16 Nov Communiqué de presse : Vérification des antécédents judiciaires
Communiqué de presse Pour publication immédiate
Droits-Accès de l’Outaouais dénonce l’aspect discriminatoire du processus de vérification des antécédents judiciaires à l’égard des personnes vivant ou ayant vécu des problèmes de santé mentale
Gatineau, 16 novembre 2020- Droits-Accès de l’Outaouais tient à mettre en lumière une pratique à la fois discriminatoire et portant atteinte à la vie privée des personnes vivant un problème de santé mentale. Lorsqu’une personne souhaite œuvrer auprès d’une clientèle vulnérable (enfants, personnes handicapées, personnes âgées), des organisations peuvent exiger d’un employé ou d’un bénévole potentiel qu’il fournisse un rapport de ses antécédents judiciaires. Or, les policiers, qui sont mandatés pour fournir un tel rapport, sont souvent appelés à intervenir dans des situations psychosociales (ex. crise suicidaire), qu’elles soient ou non de nature criminelle. Ils ont donc l’occasion de compiler des données sensibles sur les personnes souffrant de problèmes en santé mentale. Ainsi, la mention « comportement à risque » peut faire surface parmi les antécédents judiciaires d’une personne ayant interagi avec la police lors d’une situation de crise dans les cinq dernières années. Bien que ces évènements ne soient pas de nature criminelle ou judiciaire et qu’ils ne constituent pas un danger envers autrui, ils peuvent néanmoins être ajoutés au dossier si le service de police juge que la personne présente un risque pour la population donnée, limitant ainsi les possibilités d’emplois et d’actions bénévoles des personnes fragilisées.

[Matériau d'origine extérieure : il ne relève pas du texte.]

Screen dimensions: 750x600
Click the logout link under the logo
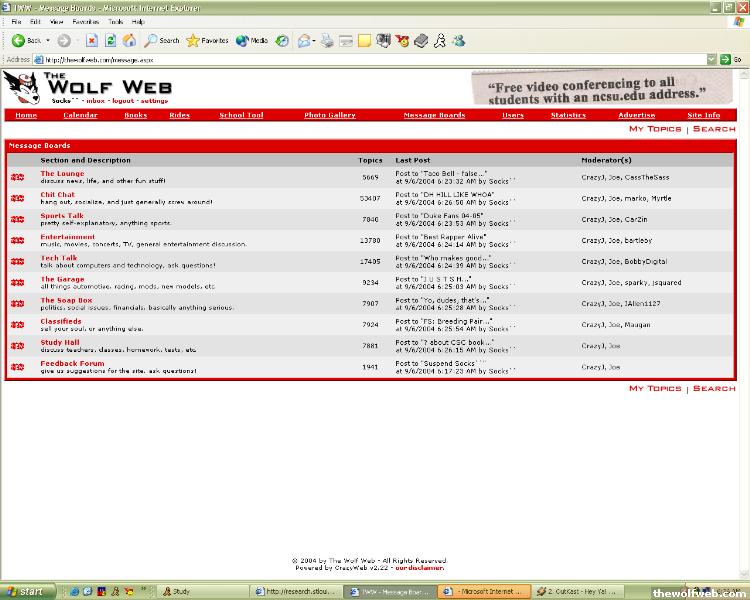[123, 101]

En effet, bien que les policiers soient habileté à agir à titre de premier répondant dans plusieurs situations, nous sommes en droit de nous poser de sérieuses questions sur leur autorité à compiler et divulguer des informations de nature délicate et confidentielle sur la santé de leurs concitoyens – particulièrement lorsque ces informations n’ont pas de pertinence judiciaire. De plus, ce genre d’information étant habituellement sévèrement protégé dans le domaine de la santé, Droits-Accès de l’Outaouais est étonné de constater que les services de police ne voient aucun problème à transmettre ces informations. Il est doublement problématique de constater que ces informations ne sont pas le produit d’évaluation par un professionnel en santé mentale, mais bien le fruit de l’observation de premiers répondants. Nous tenons d’ailleurs à souligner qu’une pratique semblable ne serait jamais tolérée dans le milieu de la santé et qu’elle a déjà été limitée en Ontario[1].
Présentement, ces informations sont accessibles dans le cadre d’enquête d’antécédent judiciaire, bien qu’elles ne soient pas de nature criminelle ou même judiciaire. En plus de constituer une atteinte sévère aux droits de la personne en matière de vie privée ; cette pratique contribue également à la marginalisation des personnes fragilisées d’au moins trois façons. Premièrement, elle limite l’accès à l’emploi et aux activités bénévoles de personnes souffrant de problèmes de santé mentale ou ayant vécu un épisode de fragilité. Secondement, ces mêmes personnes pourraient hésiter à chercher de l’aide ou demander du secours si elles ont des raisons de croire que ces démarches puissent nuire à leurs situations professionnelles. C’est donc un obstacle à l’obtention de service de soutien en cas de détresse, ce qui peut contribuer à aggraver leur état et de s’isoler davantage. Troisièmement, elle confère à ces mêmes problèmes une nature quasi criminelle, en répertoriant les épisodes de détresse psychologique parmi les antécédents judiciaires d’un individu.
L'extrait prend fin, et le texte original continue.